Segment Start: Input records

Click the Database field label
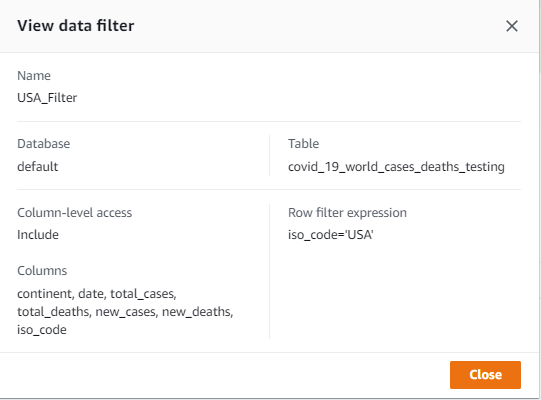Viewport: 541px width, 400px height. click(x=43, y=144)
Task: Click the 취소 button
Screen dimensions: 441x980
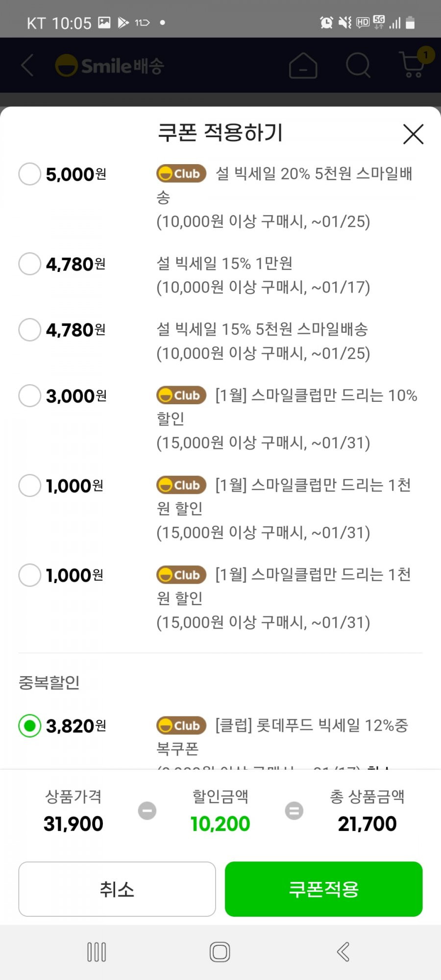Action: [x=117, y=889]
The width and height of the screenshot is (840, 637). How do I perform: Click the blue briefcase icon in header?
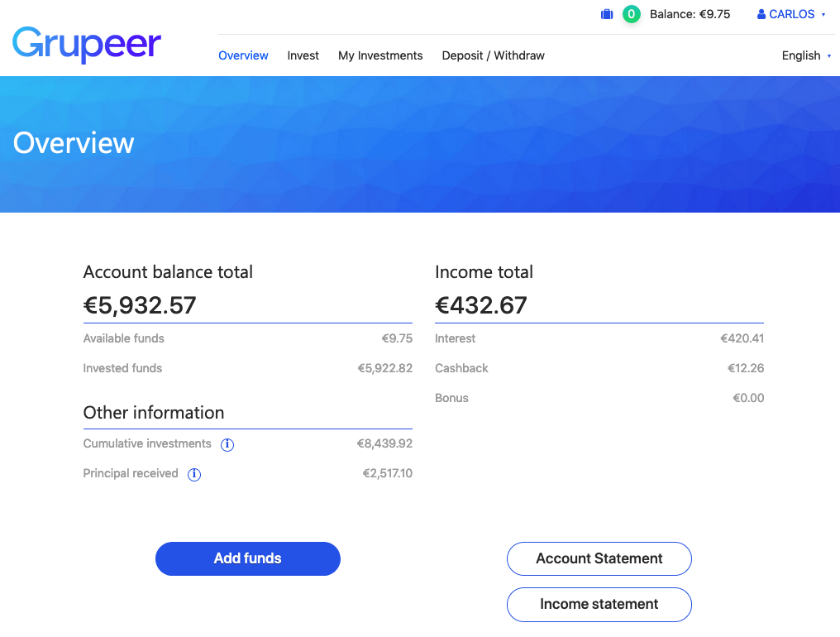tap(607, 14)
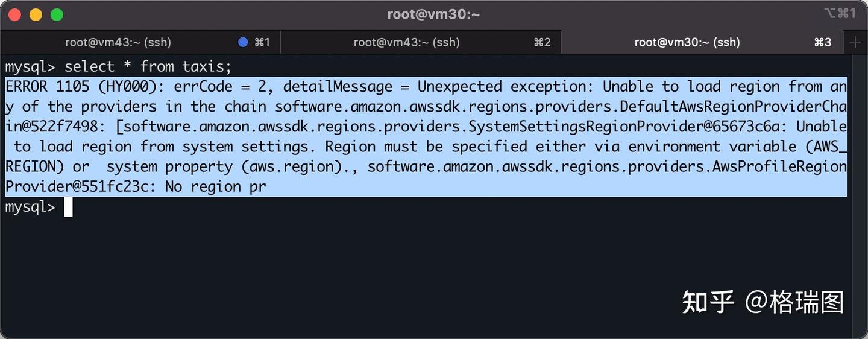Screen dimensions: 868x339
Task: Switch to the root@vm43 tab labeled ⌘2
Action: pos(406,42)
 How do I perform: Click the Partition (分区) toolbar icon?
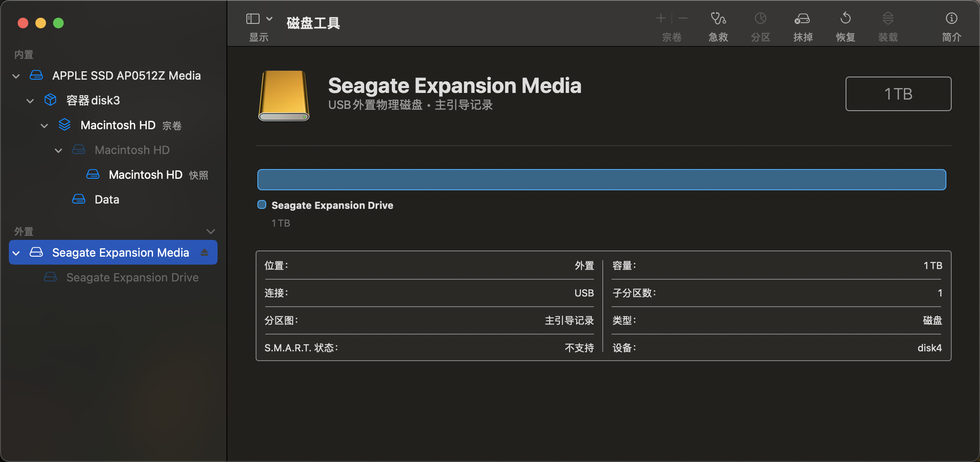coord(760,19)
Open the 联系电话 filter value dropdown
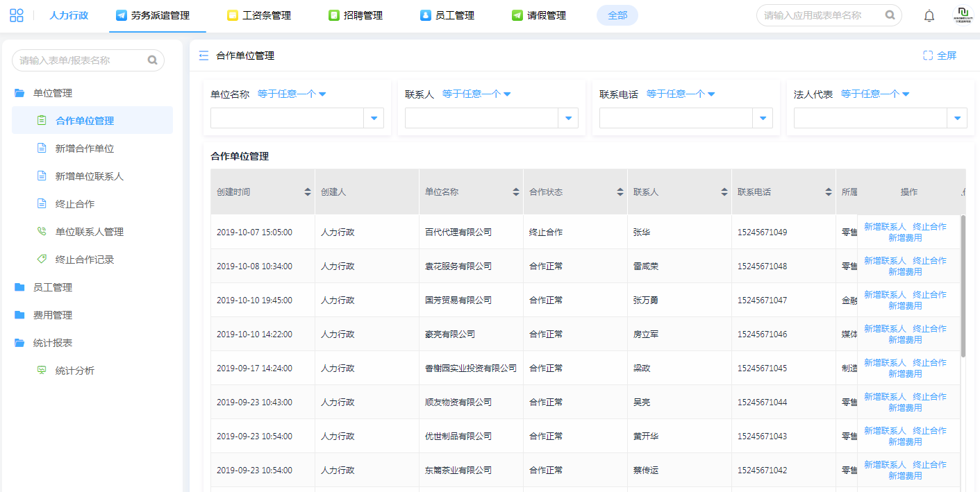The height and width of the screenshot is (492, 980). click(x=763, y=119)
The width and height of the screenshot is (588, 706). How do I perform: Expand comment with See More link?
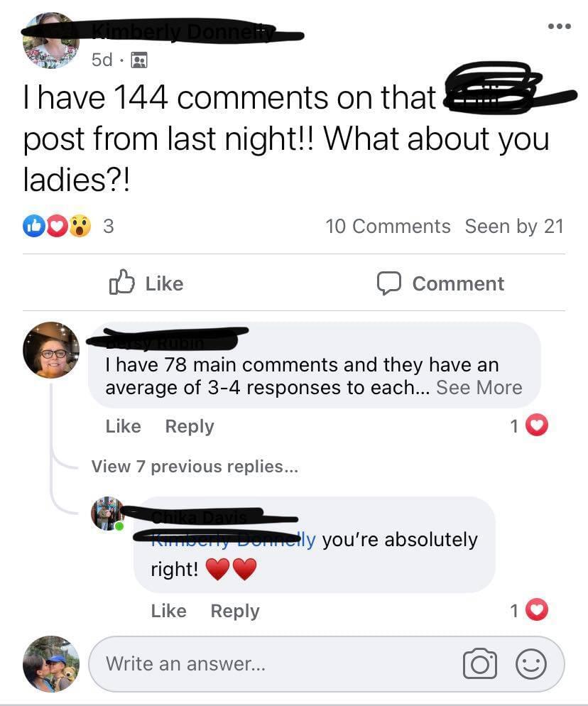(x=479, y=388)
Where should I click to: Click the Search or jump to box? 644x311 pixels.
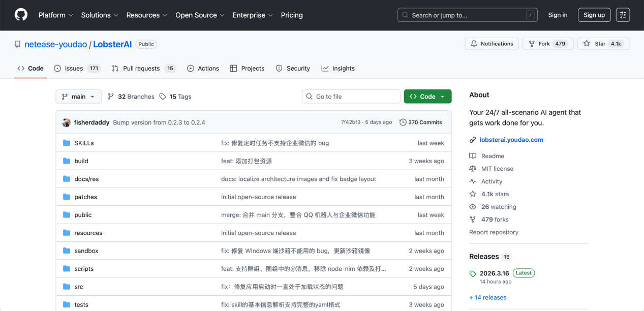tap(467, 15)
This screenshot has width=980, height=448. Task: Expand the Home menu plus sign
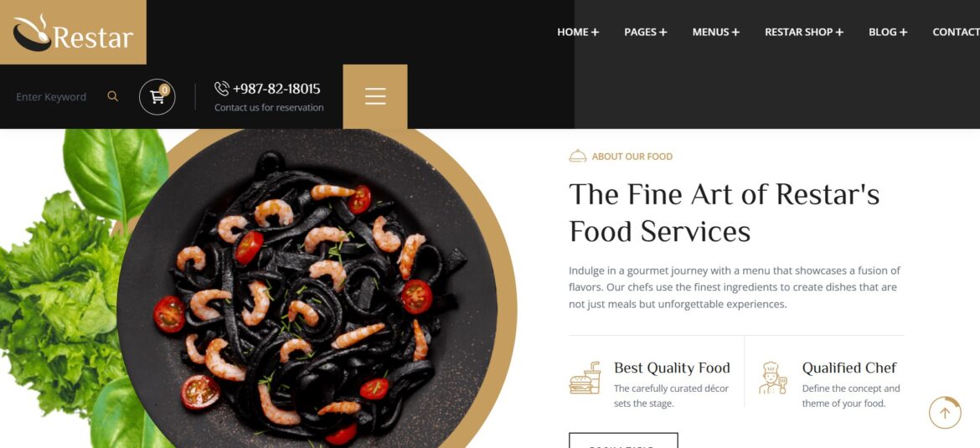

Segment End: Input records

(Task requirements)
Print the material above word for word, and keep the pictures out of it.

(The answer)
Click the Database field label
Viewport: 541px width, 400px height. click(x=43, y=144)
Task: Click the 취소 button
Screen dimensions: 441x980
Action: [x=117, y=889]
The width and height of the screenshot is (840, 637). How do I perform: Click the blue briefcase icon in header?
tap(607, 14)
Screen dimensions: 868x339
Task: Switch to the root@vm43 tab labeled ⌘2
Action: pos(406,42)
 How do I perform: Click the Partition (分区) toolbar icon?
coord(760,19)
Open the 联系电话 filter value dropdown
The height and width of the screenshot is (492, 980). click(x=763, y=119)
The width and height of the screenshot is (588, 706). How do I perform: Expand comment with See More link?
(x=479, y=388)
Where should I click to: Click the Search or jump to box? 644x311 pixels.
tap(467, 15)
This screenshot has width=980, height=448. Task: Expand the Home menu plus sign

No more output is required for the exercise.